Poly(Lactic-co-Glycolic Acid) Nanoparticle Delivery of Peptide Nucleic Acids In Vivo.

Abstract

Many important biological applications of peptide nucleic acids (PNAs) target nucleic acid binding in eukaryotic cells, which requires PNA translocation across at least one membrane barrier. The delivery challenge is further exacerbated for applications in whole organisms, where clearance mechanisms rapidly deplete and/or deactivate exogenous agents. We have demonstrated that nanoparticles (NPs) composed of biodegradable polymers can encapsulate and release PNAs (alone or with co-reagents) in amounts sufficient to mediate desired effects in vitro and in vivo without deleterious reactions in the recipient cell or organism.
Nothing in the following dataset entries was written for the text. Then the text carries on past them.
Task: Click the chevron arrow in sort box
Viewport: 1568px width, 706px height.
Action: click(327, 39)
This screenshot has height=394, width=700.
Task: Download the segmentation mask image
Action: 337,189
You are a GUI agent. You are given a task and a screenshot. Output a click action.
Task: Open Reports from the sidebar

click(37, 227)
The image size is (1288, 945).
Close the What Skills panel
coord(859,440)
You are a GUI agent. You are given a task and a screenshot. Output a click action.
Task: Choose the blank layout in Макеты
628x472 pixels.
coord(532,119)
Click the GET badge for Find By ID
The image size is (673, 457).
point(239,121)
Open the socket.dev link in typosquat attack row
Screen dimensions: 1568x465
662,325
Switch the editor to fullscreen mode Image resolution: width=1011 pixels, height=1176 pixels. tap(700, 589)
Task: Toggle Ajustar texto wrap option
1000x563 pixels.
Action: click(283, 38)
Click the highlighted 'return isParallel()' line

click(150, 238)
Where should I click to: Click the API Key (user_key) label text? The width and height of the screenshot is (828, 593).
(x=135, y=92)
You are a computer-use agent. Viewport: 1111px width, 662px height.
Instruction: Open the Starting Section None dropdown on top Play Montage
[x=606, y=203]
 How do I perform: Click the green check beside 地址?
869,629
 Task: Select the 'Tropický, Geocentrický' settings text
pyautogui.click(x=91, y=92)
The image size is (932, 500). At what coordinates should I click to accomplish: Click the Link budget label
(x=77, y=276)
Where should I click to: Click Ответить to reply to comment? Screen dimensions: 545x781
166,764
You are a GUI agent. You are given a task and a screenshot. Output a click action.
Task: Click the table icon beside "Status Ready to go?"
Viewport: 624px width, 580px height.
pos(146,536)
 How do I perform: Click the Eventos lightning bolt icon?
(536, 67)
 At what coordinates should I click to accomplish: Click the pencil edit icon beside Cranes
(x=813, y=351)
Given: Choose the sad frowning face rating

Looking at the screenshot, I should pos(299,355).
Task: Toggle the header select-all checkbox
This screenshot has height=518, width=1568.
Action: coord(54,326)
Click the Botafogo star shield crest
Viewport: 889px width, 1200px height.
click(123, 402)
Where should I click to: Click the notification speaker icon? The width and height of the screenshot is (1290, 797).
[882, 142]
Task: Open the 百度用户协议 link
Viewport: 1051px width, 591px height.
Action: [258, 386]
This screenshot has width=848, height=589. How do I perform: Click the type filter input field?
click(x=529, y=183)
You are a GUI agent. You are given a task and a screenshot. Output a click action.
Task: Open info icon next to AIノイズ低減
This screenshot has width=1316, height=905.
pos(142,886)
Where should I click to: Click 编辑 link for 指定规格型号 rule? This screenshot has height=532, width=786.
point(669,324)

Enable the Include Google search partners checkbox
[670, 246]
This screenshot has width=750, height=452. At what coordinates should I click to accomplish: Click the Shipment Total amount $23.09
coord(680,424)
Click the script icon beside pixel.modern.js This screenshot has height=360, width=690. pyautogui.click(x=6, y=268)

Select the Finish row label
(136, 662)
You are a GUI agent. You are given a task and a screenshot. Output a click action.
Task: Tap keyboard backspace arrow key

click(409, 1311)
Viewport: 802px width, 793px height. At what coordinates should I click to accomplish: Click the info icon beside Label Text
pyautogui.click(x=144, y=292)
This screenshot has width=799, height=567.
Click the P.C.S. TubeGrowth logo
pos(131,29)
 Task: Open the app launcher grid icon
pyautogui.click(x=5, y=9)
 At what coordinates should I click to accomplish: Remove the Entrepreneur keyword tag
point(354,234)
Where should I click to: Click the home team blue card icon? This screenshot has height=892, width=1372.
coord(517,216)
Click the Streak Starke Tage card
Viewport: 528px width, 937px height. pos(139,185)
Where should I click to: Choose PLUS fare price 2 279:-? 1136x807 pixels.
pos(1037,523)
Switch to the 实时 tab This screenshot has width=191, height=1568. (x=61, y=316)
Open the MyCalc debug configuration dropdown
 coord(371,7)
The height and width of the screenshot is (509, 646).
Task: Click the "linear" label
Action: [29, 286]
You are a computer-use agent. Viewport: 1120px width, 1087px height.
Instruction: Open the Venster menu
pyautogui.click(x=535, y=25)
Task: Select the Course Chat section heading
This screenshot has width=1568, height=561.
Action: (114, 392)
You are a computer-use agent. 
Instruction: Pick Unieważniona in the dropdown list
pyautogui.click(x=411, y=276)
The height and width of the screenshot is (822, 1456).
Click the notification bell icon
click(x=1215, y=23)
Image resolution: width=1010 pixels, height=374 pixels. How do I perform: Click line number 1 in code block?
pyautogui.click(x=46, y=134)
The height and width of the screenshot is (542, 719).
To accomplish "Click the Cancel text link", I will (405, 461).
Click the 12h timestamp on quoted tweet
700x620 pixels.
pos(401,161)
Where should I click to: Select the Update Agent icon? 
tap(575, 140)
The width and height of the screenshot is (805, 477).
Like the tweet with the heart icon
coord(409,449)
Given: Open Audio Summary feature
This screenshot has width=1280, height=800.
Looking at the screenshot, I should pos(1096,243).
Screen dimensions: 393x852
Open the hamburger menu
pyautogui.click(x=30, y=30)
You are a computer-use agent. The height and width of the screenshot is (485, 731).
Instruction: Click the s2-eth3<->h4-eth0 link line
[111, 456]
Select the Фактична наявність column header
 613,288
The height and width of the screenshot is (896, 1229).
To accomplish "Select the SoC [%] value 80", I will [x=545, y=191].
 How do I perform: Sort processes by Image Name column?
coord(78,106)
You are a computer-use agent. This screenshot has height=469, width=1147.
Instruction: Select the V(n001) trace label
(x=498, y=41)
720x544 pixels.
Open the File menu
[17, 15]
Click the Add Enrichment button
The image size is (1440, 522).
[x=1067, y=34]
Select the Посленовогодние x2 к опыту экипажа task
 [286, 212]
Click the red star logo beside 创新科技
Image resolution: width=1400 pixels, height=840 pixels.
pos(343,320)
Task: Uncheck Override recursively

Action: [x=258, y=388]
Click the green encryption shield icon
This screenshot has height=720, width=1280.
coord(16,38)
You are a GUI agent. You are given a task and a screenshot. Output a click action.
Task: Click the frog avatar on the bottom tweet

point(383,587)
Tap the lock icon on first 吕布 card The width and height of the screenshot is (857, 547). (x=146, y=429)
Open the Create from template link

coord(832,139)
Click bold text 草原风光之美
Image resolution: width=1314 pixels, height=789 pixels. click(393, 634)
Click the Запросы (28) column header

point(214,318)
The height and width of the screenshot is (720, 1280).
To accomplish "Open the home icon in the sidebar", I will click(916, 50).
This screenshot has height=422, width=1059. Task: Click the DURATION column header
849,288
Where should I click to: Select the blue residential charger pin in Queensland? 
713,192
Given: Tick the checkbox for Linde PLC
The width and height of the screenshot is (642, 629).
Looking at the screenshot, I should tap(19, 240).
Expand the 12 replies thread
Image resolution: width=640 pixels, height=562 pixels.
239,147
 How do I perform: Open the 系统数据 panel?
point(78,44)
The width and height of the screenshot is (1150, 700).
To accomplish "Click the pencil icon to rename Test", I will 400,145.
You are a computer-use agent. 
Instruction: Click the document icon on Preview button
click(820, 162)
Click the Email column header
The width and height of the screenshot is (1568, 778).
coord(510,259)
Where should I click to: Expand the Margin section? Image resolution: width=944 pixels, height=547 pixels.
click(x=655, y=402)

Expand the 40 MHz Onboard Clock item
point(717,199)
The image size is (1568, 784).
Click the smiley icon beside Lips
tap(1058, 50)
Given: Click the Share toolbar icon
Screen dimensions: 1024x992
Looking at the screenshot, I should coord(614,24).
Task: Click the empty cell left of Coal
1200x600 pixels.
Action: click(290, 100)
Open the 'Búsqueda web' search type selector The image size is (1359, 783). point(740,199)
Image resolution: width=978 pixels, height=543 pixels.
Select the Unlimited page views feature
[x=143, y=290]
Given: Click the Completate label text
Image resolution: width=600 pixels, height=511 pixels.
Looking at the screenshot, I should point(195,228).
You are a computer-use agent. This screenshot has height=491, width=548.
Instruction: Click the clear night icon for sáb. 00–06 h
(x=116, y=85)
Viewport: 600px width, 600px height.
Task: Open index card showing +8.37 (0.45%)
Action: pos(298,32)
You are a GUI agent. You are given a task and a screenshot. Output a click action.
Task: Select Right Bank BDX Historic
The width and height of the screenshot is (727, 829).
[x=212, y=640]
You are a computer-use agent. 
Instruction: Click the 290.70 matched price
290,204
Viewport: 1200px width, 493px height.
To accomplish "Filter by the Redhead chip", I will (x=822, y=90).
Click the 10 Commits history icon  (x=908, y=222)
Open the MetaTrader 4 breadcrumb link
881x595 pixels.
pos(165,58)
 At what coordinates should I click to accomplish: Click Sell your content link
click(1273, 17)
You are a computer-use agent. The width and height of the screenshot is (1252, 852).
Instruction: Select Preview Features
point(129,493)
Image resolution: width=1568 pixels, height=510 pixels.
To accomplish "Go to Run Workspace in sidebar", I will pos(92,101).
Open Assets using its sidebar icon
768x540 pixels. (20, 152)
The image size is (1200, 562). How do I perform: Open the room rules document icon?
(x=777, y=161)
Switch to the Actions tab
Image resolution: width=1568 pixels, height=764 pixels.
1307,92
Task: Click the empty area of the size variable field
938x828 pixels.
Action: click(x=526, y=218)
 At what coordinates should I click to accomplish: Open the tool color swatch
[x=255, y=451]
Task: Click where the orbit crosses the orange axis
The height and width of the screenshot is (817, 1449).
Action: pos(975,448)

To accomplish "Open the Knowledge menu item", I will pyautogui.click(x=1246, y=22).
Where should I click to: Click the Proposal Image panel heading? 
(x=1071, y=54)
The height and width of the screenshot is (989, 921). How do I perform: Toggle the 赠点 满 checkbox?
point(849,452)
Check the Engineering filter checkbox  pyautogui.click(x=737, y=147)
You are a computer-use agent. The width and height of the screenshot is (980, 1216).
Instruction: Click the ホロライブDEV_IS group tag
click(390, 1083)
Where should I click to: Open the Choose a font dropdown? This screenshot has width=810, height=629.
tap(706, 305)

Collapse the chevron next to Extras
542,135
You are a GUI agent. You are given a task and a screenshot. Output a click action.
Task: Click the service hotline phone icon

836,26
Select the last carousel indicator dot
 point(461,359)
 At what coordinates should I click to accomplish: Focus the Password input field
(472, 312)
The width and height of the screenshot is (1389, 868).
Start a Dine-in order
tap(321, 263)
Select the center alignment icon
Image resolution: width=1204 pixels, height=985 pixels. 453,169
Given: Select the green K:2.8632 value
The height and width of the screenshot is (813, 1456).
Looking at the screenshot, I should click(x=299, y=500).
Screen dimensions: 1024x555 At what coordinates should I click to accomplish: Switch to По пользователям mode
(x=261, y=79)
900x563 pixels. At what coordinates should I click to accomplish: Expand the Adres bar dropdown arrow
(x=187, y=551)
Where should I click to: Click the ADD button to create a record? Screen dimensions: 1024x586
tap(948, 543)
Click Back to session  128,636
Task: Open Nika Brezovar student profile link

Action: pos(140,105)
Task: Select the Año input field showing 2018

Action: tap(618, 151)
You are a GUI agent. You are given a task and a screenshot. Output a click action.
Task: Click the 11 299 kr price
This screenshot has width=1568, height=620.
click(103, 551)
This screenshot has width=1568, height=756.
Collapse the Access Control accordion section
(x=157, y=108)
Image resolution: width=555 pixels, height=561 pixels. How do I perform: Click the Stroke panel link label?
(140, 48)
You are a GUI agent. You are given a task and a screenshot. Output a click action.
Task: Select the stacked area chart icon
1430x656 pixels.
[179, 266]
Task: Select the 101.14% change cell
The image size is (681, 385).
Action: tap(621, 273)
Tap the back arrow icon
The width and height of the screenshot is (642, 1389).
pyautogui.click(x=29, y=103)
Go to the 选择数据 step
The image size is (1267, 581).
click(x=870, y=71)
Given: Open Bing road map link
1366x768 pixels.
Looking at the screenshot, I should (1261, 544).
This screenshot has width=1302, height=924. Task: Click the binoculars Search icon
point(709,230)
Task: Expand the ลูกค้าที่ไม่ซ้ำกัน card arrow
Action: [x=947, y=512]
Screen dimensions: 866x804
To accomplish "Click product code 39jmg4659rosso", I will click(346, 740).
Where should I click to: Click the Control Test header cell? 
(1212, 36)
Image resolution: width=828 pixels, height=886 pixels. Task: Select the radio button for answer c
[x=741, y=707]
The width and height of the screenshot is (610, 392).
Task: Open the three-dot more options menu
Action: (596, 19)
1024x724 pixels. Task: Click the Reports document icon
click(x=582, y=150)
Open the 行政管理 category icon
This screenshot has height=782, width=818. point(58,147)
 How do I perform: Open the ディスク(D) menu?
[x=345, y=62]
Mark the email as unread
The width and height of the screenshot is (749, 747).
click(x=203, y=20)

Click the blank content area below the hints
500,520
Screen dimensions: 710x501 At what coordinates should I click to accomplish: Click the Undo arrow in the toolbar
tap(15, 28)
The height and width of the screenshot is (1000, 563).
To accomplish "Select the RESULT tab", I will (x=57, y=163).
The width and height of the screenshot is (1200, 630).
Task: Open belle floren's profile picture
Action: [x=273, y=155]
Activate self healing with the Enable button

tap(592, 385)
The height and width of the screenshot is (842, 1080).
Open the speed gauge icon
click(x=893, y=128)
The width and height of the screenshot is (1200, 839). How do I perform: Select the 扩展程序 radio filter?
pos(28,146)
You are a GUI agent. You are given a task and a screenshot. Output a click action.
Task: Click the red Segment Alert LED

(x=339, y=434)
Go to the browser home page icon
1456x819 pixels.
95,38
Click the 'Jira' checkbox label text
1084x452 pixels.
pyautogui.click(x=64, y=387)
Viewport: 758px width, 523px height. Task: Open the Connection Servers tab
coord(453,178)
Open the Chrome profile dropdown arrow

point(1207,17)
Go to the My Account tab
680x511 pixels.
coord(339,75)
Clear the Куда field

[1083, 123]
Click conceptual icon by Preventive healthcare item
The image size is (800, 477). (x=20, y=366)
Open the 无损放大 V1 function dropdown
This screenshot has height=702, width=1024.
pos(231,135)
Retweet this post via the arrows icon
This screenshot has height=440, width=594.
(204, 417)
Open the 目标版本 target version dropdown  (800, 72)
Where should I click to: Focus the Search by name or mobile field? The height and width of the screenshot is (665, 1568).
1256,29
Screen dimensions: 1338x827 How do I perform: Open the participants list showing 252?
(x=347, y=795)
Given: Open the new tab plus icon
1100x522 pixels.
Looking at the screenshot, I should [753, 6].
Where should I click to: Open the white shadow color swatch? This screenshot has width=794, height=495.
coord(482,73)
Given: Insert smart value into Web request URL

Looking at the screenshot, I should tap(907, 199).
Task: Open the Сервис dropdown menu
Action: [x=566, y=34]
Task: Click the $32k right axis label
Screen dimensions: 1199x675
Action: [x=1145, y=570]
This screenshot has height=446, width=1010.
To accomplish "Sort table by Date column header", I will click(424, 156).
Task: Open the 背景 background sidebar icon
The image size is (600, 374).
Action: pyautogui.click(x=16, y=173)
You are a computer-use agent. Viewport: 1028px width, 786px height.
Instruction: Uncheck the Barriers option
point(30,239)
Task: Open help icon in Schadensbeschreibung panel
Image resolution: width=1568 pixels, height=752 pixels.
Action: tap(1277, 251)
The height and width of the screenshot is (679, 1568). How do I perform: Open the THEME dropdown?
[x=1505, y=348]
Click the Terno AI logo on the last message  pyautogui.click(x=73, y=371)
For example, poly(lactic-co-glycolic acid) (PLGA) NPs can encapsulate and deliver PNAs and accompanying reagents to mediate gene editing outcomes in cells and animals, or PNAs alone to target oncogenic drivers in cells and correct cancer phenotypes in animal models. In this chapter, we provide a primer on PNA-induced gene editing and microRNA targeting-the two PNA-based biotechnological applications where NPs have enhanced and/or enabled in vivo demonstrations-as well as an introduction to the PLGA material and detailed protocols for formulation and robust characterization of PNA/DNA-laden PLGA NPs.